There were strong suspicions that the Macedonians had coordinated their move with neighbouring Yugoslavia.

Belgrade closed the frontiers with Macedonia and Albania just as the Blace camp was being emptied and forced thousands of refugees waiting at the Yugoslav-Albanian border crossing at Morini back into Kosovo. Like their fellow Slavs in Serbia, the Macedonians have no love for their Albanian minority and they have no wish to see it numerically boosted by an influx from Kosovo.

At Morini yesterday a sinister silence enveloped the border post. The only things left moving were plastic water bottles and other debris blowing about in the wind. Avni Brahimi, who crossed just before the border closed, lost track of his relatives when they were sent back into Kosovo by Yugoslav border guards. "The Serb soldiers sent back all the people," he said. "They just forced the people to turn around."

A total mystery surrounds the fate of the thousands of Kosovar Albanians who had lined up along the road from the western city of Prizren to Morini. On Tuesday, the queue of at least 20,000 people had stretched some 18 miles back into Kosovo.

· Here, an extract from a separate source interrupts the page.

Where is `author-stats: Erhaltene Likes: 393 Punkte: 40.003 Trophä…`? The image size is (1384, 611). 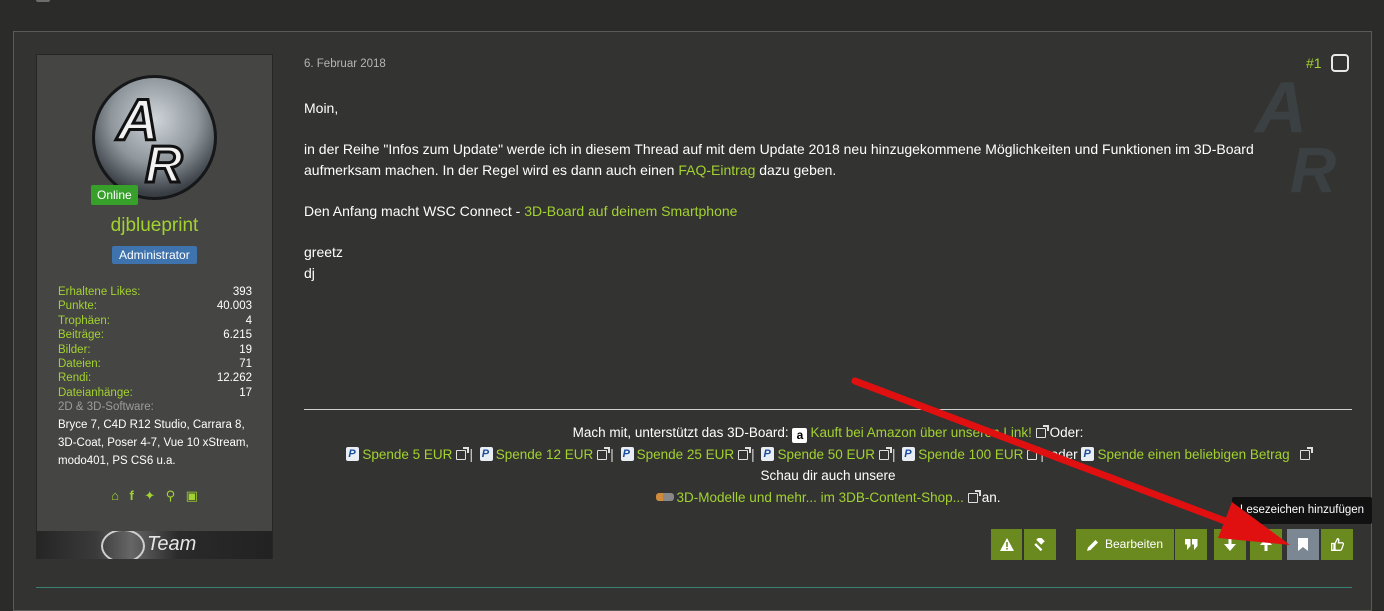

One group of 25 people who succeeded in crossing at 5am, long after the border appeared to have closed, said the route they travelled on was deserted. "They did not see any people," said a UNHCR spokesman, Jacques Franquin. "They saw a lot of cars and tractors but in terms of people, nobody." Nato and aid agencies said they feared for the refugees's safety. "Apparently the Serbs want to keep them - to do what?" asked Mr Franquin.

"The Serbs have more or less destroyed all their villages, and I don't think they are planning to build a Inter-Continental Hotels to house them."